Instantaneous Hamiltonian displaceability and arbitrary symplectic squeezability for critically negligible sets

TL;DR

This paper demonstrates that certain negligible sets in symplectic geometry can be displaced or squeezed using Hamiltonian diffeomorphisms, with results sharp in the measure parameter, and introduces a folding method with potential broader applications.

Contribution

It establishes sharp conditions under which countably rectifiable negligible sets can be displaced or squeezed in symplectic space, introducing a folding technique for these results.

Findings

Countably $m$-rectifiable sets can be displaced from $(2n-m)$-negligible sets.

Countably $n$-rectifiable and $n$-negligible sets are arbitrarily symplectically squeezable.
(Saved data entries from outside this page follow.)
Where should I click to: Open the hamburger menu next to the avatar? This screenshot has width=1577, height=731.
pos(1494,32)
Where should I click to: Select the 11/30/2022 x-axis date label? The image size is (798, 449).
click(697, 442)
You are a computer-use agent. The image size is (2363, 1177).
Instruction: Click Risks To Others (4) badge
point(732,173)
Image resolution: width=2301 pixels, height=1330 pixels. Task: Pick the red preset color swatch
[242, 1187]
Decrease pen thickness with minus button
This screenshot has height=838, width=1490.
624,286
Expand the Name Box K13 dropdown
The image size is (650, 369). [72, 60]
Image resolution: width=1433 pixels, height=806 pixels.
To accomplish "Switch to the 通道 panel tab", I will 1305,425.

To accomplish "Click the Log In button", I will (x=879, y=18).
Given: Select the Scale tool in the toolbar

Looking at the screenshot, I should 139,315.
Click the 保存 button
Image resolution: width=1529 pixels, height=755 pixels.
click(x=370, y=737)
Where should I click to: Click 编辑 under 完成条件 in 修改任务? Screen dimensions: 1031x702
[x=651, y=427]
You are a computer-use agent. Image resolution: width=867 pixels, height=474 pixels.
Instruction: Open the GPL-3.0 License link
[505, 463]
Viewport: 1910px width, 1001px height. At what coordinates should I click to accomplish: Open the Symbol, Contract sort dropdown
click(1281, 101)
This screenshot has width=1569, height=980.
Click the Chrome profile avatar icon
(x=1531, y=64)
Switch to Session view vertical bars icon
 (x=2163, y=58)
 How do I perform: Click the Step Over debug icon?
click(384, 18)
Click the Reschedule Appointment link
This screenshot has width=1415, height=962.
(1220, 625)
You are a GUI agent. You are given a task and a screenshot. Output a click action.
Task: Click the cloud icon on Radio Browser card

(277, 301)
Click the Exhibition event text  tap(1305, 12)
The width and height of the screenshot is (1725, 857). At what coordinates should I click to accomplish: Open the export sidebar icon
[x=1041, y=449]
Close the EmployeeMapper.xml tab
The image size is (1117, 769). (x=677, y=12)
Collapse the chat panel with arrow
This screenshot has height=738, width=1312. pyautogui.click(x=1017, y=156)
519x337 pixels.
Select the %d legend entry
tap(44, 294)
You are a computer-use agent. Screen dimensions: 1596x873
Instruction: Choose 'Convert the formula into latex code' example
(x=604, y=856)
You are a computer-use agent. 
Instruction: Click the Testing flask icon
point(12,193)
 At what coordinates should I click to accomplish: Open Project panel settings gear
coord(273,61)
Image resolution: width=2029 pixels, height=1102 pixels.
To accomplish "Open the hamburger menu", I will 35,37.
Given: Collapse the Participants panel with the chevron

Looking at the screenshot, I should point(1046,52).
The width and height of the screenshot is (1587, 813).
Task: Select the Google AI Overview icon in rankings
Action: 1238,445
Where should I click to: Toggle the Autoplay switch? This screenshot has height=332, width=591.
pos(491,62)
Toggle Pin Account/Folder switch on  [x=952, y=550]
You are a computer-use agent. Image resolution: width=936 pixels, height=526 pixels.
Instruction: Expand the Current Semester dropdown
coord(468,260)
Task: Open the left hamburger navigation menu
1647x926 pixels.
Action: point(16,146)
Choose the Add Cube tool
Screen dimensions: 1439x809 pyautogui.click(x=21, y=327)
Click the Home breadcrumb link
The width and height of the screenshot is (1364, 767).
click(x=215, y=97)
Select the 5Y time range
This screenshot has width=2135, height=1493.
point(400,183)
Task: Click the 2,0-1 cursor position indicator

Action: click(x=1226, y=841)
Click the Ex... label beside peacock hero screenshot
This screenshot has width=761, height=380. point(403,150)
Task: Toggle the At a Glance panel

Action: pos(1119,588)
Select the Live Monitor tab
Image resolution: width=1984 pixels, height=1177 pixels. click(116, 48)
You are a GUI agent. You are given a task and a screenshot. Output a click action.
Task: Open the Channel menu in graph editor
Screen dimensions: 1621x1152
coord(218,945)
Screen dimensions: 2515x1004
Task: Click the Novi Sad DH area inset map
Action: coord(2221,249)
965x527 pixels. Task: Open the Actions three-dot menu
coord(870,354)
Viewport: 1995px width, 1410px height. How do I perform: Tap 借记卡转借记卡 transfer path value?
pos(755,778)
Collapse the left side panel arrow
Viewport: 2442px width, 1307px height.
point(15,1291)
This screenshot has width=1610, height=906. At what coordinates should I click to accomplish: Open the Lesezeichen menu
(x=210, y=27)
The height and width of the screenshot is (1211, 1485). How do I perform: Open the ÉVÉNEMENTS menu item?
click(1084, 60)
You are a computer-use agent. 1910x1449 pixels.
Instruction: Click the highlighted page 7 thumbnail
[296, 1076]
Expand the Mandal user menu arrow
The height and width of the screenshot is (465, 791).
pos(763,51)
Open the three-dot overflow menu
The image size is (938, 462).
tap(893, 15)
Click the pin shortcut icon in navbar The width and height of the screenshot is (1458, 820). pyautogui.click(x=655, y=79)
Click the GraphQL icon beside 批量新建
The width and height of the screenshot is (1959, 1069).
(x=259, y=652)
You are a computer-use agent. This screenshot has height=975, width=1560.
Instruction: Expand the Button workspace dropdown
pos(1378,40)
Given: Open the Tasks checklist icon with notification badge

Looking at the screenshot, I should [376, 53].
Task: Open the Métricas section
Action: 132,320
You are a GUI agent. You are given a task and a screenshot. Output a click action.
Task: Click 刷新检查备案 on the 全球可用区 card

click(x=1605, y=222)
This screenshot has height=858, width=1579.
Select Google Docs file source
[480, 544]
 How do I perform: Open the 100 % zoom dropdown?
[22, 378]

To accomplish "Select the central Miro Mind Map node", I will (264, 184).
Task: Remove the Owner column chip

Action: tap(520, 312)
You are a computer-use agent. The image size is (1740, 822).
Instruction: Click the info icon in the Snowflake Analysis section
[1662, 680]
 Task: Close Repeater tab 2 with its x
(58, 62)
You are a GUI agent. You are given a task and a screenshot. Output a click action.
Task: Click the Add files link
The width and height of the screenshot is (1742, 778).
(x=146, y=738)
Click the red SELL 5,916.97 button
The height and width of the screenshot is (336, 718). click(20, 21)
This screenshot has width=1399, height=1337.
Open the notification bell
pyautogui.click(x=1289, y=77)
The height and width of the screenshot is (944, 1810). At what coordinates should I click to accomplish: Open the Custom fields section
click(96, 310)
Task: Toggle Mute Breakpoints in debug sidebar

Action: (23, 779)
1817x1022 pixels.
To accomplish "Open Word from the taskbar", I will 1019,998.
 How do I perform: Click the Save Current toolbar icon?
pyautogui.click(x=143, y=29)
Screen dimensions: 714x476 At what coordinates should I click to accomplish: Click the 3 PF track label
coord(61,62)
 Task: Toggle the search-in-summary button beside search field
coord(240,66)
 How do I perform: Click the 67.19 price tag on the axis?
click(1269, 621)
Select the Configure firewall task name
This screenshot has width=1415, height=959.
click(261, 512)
The folding method may determine Gromov width for certain sets, indicating they are not barriers.

Abstract

We call a metric space $s$-negligible iff its $s$-dimensional Hausdorff measure vanishes. We show that every countably $m$-rectifiable subset of $\mathbb{R}^{2n}$ can be displaced from every $(2n-m)$-negligible subset by a Hamiltonian diffeomorphism that is arbitrarily $C^\infty$-close to the identity. As a consequence, every countably $n$-rectifiable and $n$-negligible subset of $\mathbb{R}^{2n}$ is arbitrarily symplectically squeezable. Both results are sharp w.r.t. the parameter $s$ in the $s$-negligibility assumption. The proof of our squeezing result uses folding. Potentially, our folding method can be modified to show that the Gromov width of $B^{2n}_1\setminus A$ equals $\pi$ for every countably $(n-1)$-rectifiable closed subset $A$ of the open unit ball $B^{2n}_1$. This means that $A$ is not a barrier.